Moon Over Soho starts just a few months following Rivers of London with Peter Grant driving up to visit his friend and fellow police officer Lesley, while she is recovering from a magical possession that left her with horrific facial injuries. Aaronovitch had me chuckling by page one sentence two in his description of Peter’s drive past Colchester, the first British Roman capital. He describes it the home of that ‘red-headed chavette from Norfolk known as Boudicca’ and it is Aaronovitch’s gift for the perfect one liners that had me laughing all the way through the book.
Peter feels guilty throughout the book about Lesley’s injuries even though he knows deep down there was nothing more he could have done. He reflects both on this journey and throughout the novel, about the choices he made on his previous case (from Rivers of London) and the people he met during the investigation. He has very little time to feel too sorry for himself when he is called in to investigate the death of a part-time jazz musician who had died of what seems for very innocuous reasons. Peter has not just one case but two as more men are turning up dead after run in with a woman who has ‘vagina dentata’ – in other words they get their penises bit off by a woman (or something that looks like a woman) who has teeth in her vagina. Needless to say, as any man would, Peter treats this case with extreme caution after seeing the suffering of his fellow man. I am sure that every man that reads this part of the book ends up with their hand covering their crotch!
Part of his investigation leads Peter back home both for advice and information. These scenes are especially humorous and some of the best lines come from Peter’s observations of both his parents and relatives. One such scene follows when Peter is at home visiting.

▶ [Material provided]

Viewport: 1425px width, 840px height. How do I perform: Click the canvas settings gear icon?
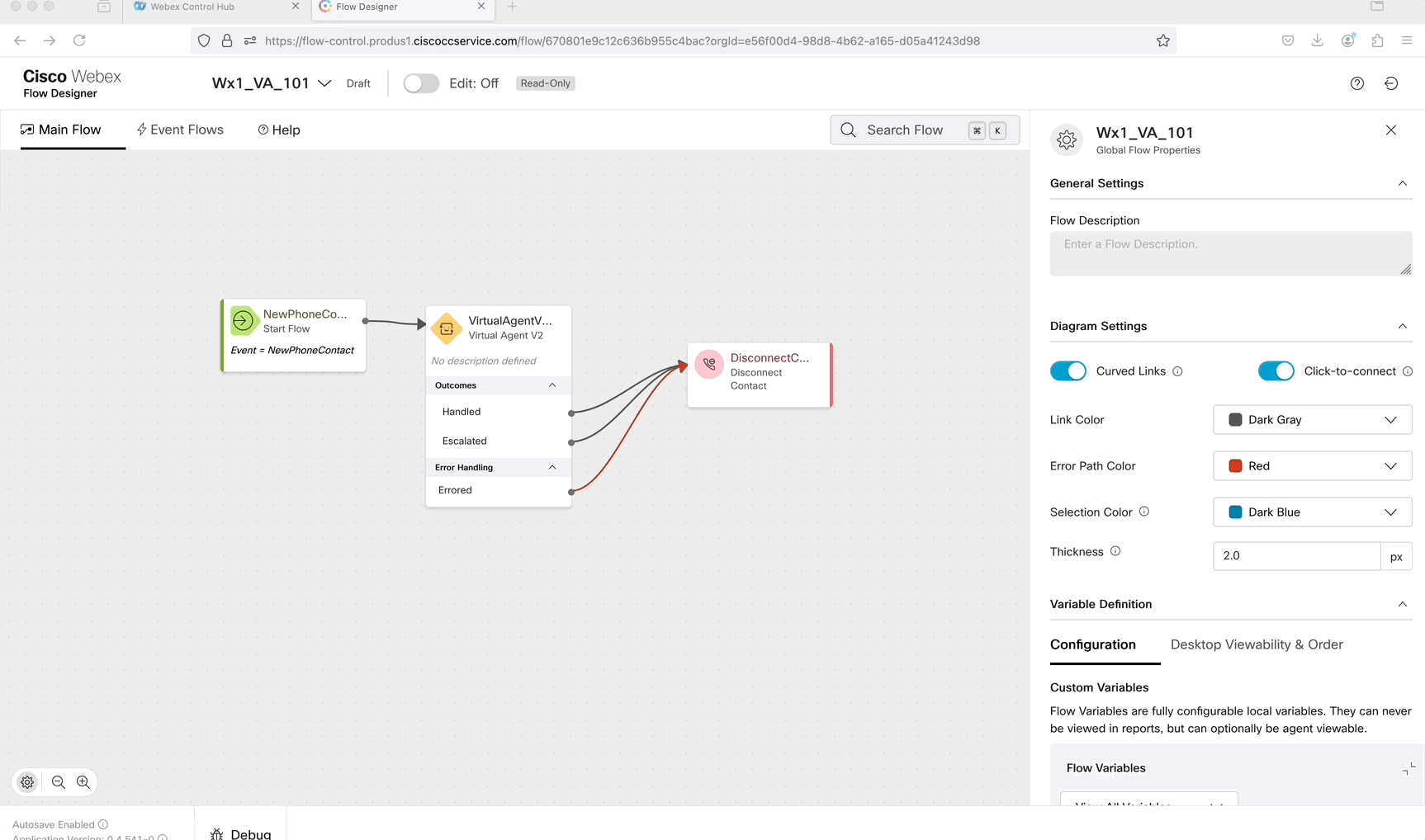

▶ [To-do list]
(A) Reproduce the Moon Over Soho review word for word, starting at "Part of his" and ending at "at home visiting.".
(B) Give a two-sentence summary of the Moon Over Soho review.

▶ [Task-by-task outputs]
(A)
Part of his investigation leads Peter back home both for advice and information. These scenes are especially humorous and some of the best lines come from Peter’s observations of both his parents and relatives. One such scene follows when Peter is at home visiting.

(B) Moon Over Soho begins a few months after Rivers of London, with Peter Grant visiting his friend and fellow officer Lesley as she recovers from a magical possession that left her with horrific facial injuries, and the reviewer found Aaronovitch's one-liners funny all the way through. Still feeling guilty about Lesley, Peter investigates the death of a part-time jazz musician and a second case in which men turn up dead after encounters with a woman with "vagina dentata," and his investigation leads him back home, where the scenes with his parents and relatives are especially humorous.